歳を取ると次第に記憶能力が低下します。特に海馬の萎縮によって、短期記憶=記名力が衰えるので、『あれ?何でここに来たんだろう?』『何を聞いたっけ?』という現象が起きるのです。認知症でなくても、高齢者の標準的な現象です。この対策として記憶術を応用してみます。
以前に大野式記憶術の初級コースを勉強しました。記憶術のプロは、何十何百という数字や物事の順番を覚えることができます。私はそこまで能力を上げるつもりはありませんから、上級の記憶術のコースには入会しませんでした。
人を助けるための医師活動では、記憶力の低下が、患者に迷惑を掛けてしまうかもしれないので、記憶術を勉強したのです。高齢者になると、何かをするために別の部屋へ移動した時に、『アレ?何しに来たんだっけ?』と思う事があります。他の事をしていると、思い出して『本当に、自分はおバカさん!』と思う事があります。その対策として、記憶術を利用しています。自分の日頃から知っている場所を決めて、順番をつけ、そこに記憶したい事を貼り付けるのです。
私は週3回の透析中に、両足(ふくらはぎ)が時々攣る(つる)のです。4時間の透析中に3時間過ぎた頃からです。その理由は、尿が出ないので、透析で体に余った水分を吸収すると、筋肉内の水分が急に足りなくなり、筋肉が収縮・痙攣=攣るのです。しかし、体から水分を十分に吸収しないと、心不全で死ぬかもしれないので、仕方がありません。対策として、湿布薬を急いで貼ると治まります。

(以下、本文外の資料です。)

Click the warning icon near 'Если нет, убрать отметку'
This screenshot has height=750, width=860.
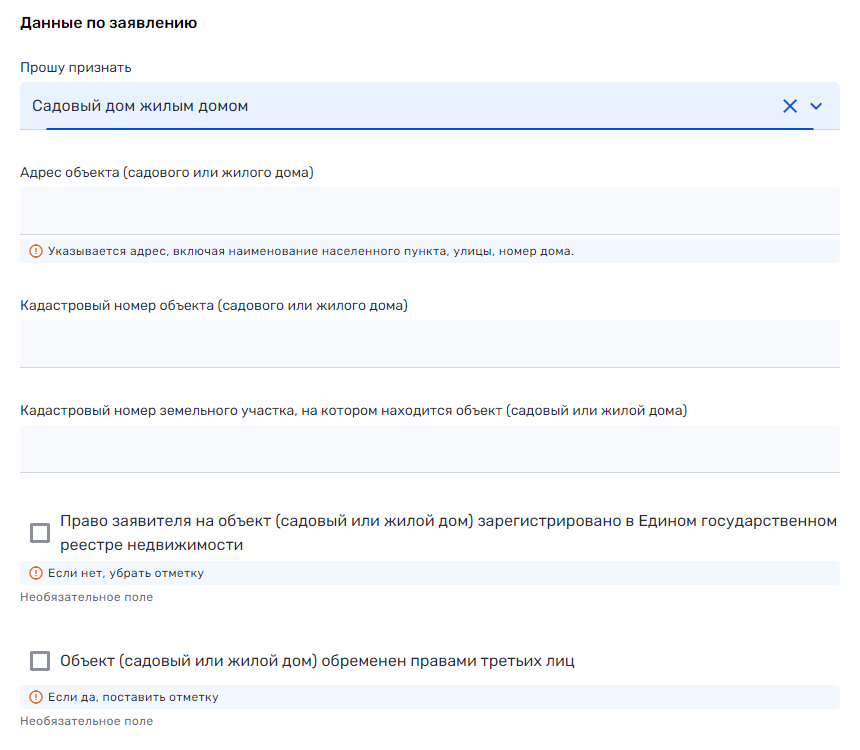point(36,573)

私のクリニックは整形外科も診療していますから、湿布薬があるのは当たり前です。足が攣った時に『今度は湿布薬を余分に持って来よう』と思うのですが、翌日には忘れてしまうのです。いわゆる高齢者の記名力低下です。一時的な記憶が、直ぐに忘れてたしまうことです。
そこで、記憶術を応用します。私は自分のクリニックを記憶の貼り付け場所にイメージしています。玄関の自動ドアを1番、待合室のイスを2番、受付を3番・・・という具合です。詳細に説明すると、大野式記憶術から公開は厳重に禁止されているのですが、この程度の事は書店で販売されている記憶術の単行本にも記載してありますから、いいでしょう。

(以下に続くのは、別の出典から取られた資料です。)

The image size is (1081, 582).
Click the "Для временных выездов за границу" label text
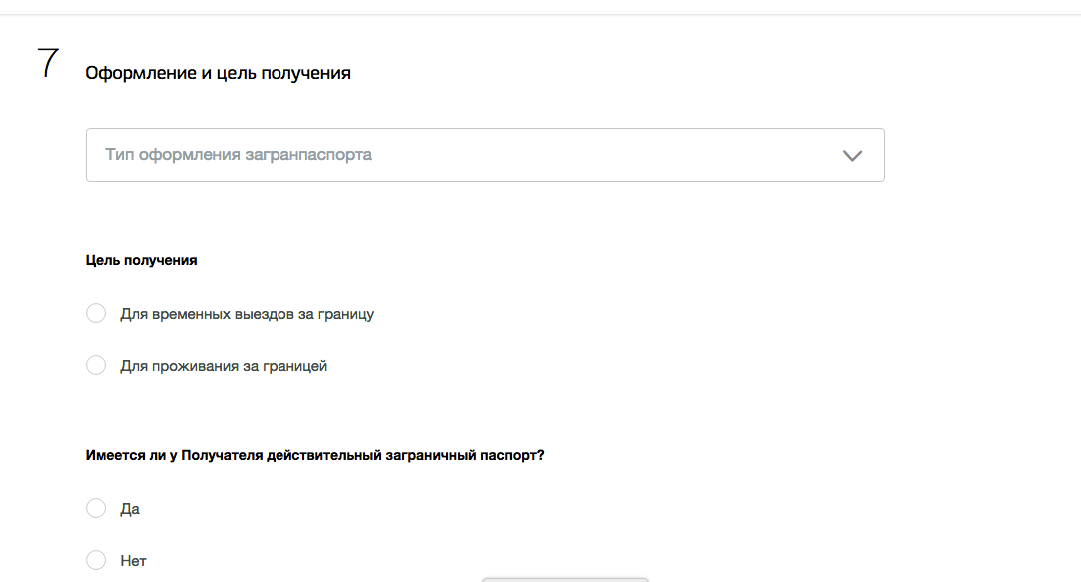click(247, 314)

さて、短期間に覚えておきたい事をクリニックの玄関自動ドアの場所とします。写真のように、自動ドアに湿布薬を貼るイメージを作るのです。このシーンのイメージを記憶すれば、何時間経っても、『自動ドアに何が貼ってあったけ?』と考えれば、直ぐに思い出せるでしょう。このように一番身近な場所を設定して、そこに記名したい事を具体的なイメージにしてトッピングするのです。これであれば、いろいろな事をトッピングしても思出せます。
記憶術のプロは54枚のトランプカードを混ぜて、その順番を簡単に言えるのです。さらに、具体的な物ではない事柄を100個も200個も順番に覚えていられるのです。すごいですね!初級コースは30万円弱でしたが、上級コースは60万円弱でした。初級コースは勉強になりなりましたが、上級コースにも興味を持ちました。同じ金額だったら、上級コースにも参加したかもしれませんね?

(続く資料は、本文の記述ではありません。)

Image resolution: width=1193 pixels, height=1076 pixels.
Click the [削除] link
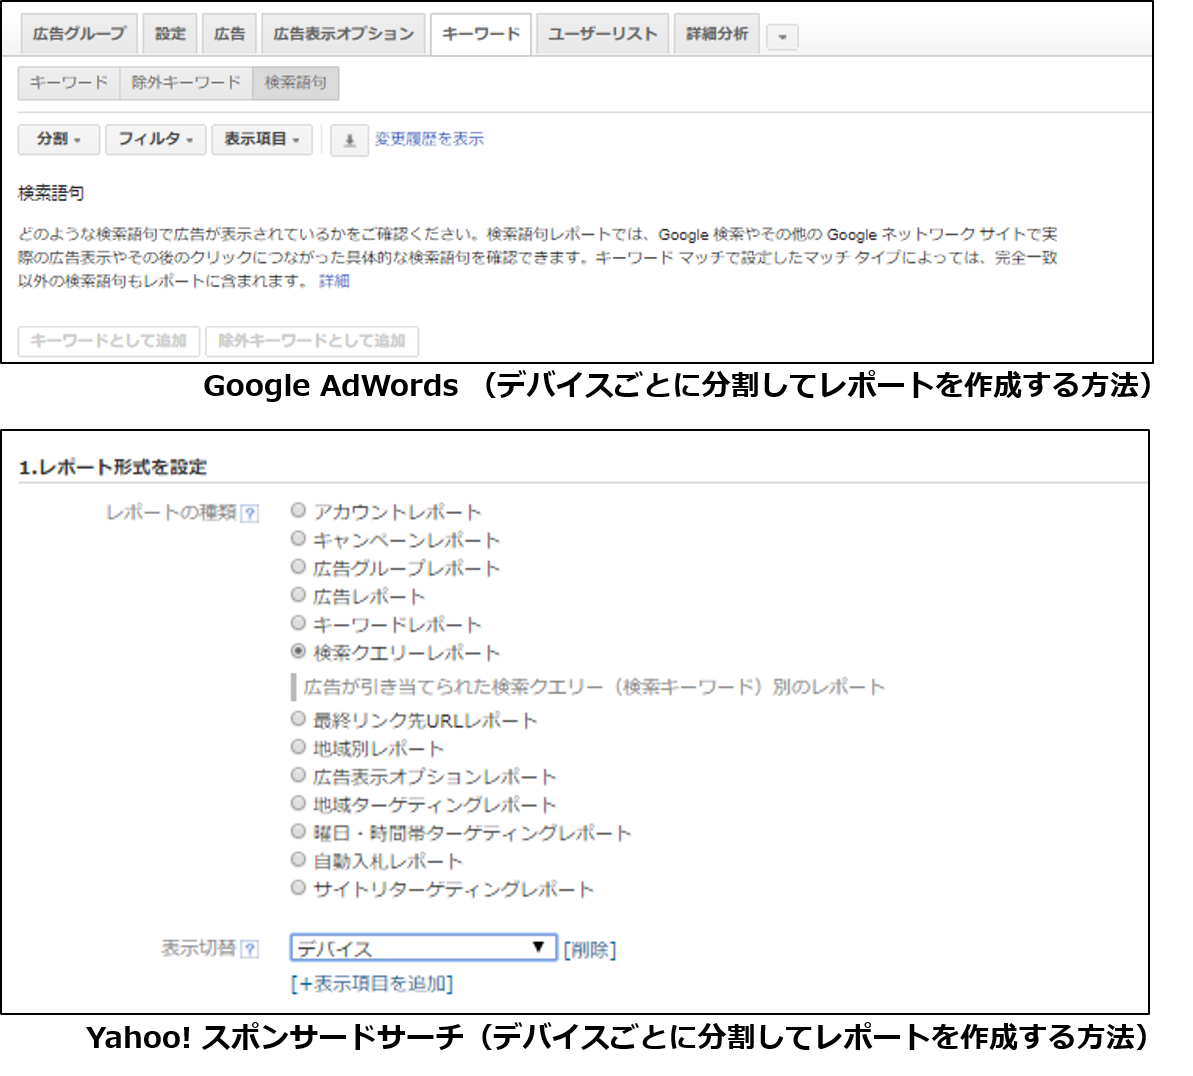tap(590, 950)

しかし仕事と言うものは人を助ける事が使命で、お金儲けは二の次だと私考えていました。例えば、ガンの患者さんの保険証明書は通常5千円前後ですが、私は無料でお渡ししています。診断書も長期間来院されている患者さんにも無料です。人の能力を上げるための、秘密の手段だとしても、60万円弱は、さすがに高額です。興味を持たれた人は低額で引き付け、その後は高額で釣っていると思えて仕方がありません。講師の先生は、そのような考えではないのでしょうが、経営のバックアップのスタッフが金儲けに興味があるのでしょう。………残念です。
同じ初級コースの同級の卒業生にface bookの友達がいます。今も一生懸命に勉強なさっています。この記事をお読みになって、お怒りを受けるかもしれません。私の自分勝手の考えで、ゴメンなさい。